Soñar no cuesta nada, y aunque está lejos de la pelea, seguramente cuando los jugadores de Independiente apoyen la cabeza en la almohada esta noche todavía se lamentarán del partido perdido ante Banfield hace una semana.

De todas maneras, en el primer tiempo el equipo de Gallego dio la sensación de que todavía tenía la mente en aquel encuentro. Sin funcionar bien, perdido en el núcleo de creación que intentó con Patricio Rodríguez y Piatti, con un Gandín peleador pero errático frente al arco, Independiente le dejó la iniciativa al Globo.

Por suerte, el conjunto de Parque de los Patricios dominó pero no supo concretar gracias a una buena noche de Gabbarini y la impericia de sus delanteros.

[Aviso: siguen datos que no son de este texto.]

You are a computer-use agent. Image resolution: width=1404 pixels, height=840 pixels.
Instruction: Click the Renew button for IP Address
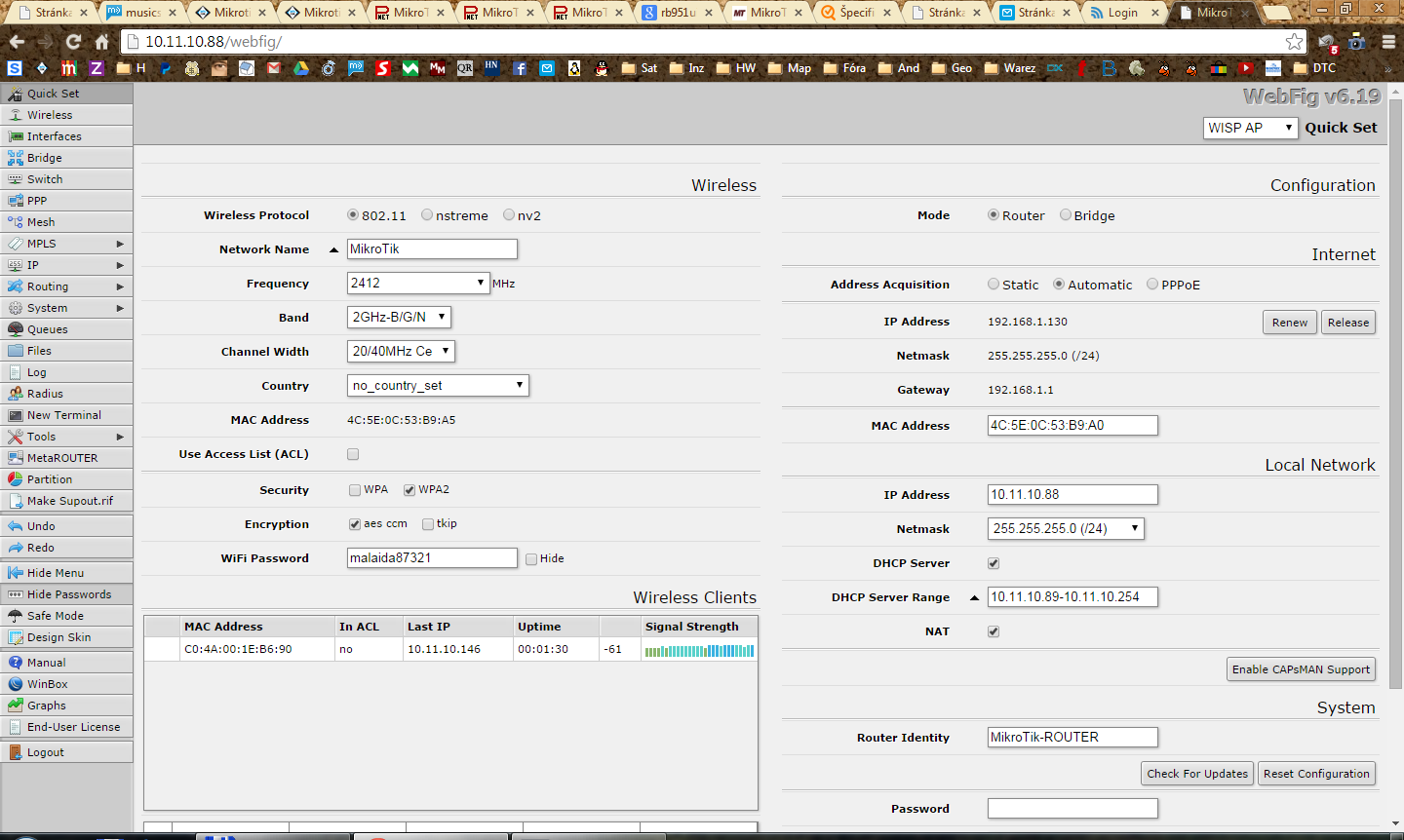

La visita jugó hasta acercarse al área, y de ahí en adelante se le acabaron las ideas.

En la segunda parte la cosa fue distinta, porque Independiente supo golpear en los momentos justos. Apenas iban dos minutos de juego cuando un corner pasado le queda a Gandín. El Chipi elabora una gran jugada y devuelve el centro al área para la aparición por sorpresa de Galeano, que de palomita clava el 1-0. No era justo, pero desinfló el partido de Huracán y potenció el ánimo del Rojo.

Desde ese momento el equipo empezó a crecer. Acevedo se adueñó del medio y distribuyó juego hacia los costados. Mareque, más lanzado como volante que marcador, se asoció con Busse y el ingreso de Mancuello luego le permitió más tiraje al equipo. Por la derecha, un muy buen partido de Tuzzio.

Lamentablemente Martín Gómez no anduvo derecho. Llegaba hasta el fondo, pero no le salieron las cosas. Distinto el caso de Gandín. El delantero, que fue observado en directo por Guillermo Rivarola, el técnico del Pachuca que pretende llevárselo, las peleó todas arriba. Jugó solo como punta de lanza y supo generarse varias situaciones hasta que sobre el final del partido inventó de la galera una jugada brillante, dejó de lado a su marcador y definió con exquisitez sobre la salida de Monzón para gritar el segundo del Rojo, el noveno de su cuenta en el Apertura.

Soñar no cuesta nada, es cierto, pero qué lindo sería ganarle a Boca y alimentar la ilusión.